The First Porsche Failed To Sell Amid Epic Auction Snafu

An auctioneer created mass confusion, which caused the controversial “first Porsche” to miss its auction reserve.

Sotheby’s auctioned the 1939 Porsche Type 64 on Saturday in Monterey. The Type 64, a commissioned race car designed, built and used by Ferdinand Porsche that many consider the first Porsche ever made, was one of the auction’s headliners for the evening sale. The car did make international headlines, though not how Sotheby’s intended.

The British auctioneer did not enunciate. His unclear speech resulted in the board showing the Porsche Type 64 bidding starting at $30 million (instead of $13 million) and the bidding rising to $70 million ($17 million) before eventually being corrected. Bidding never topped $17 million after that snafu, and the Type 64 remains for sale after failing to meet its reserve.
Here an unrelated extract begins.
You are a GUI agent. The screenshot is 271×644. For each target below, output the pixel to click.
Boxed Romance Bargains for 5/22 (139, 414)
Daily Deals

And yet, it’s not too surprising the Type 64 did not shatter auction records. The car is an essential part of Porsche’s history. Its design provides a clear antecedent for the Porsche 356 and its descendants. But the Type 64’s role in history is uncomfortable, enough to make many Porsche fans, who tend to drive even mundane auctioned Porsches to outrageous prices, curb their enthusiasm.

Ferdinand Porsche built the Type 64 for a planned Nazi propaganda race from Berlin to Rome. That race, scheduled for September 1939, was canceled after Germany invaded Poland. While the Type 64 was owned by the Porsche family, they used the car to spirit Ferdinand Porsche, an avid Nazi industrialist and SS member, around Germany for his wartime duties.

However influential and pioneering the Type 64 was, its past makes discussing it awkward. Awkward is not ideal when you pay tens of millions for a centerpiece for your car collection.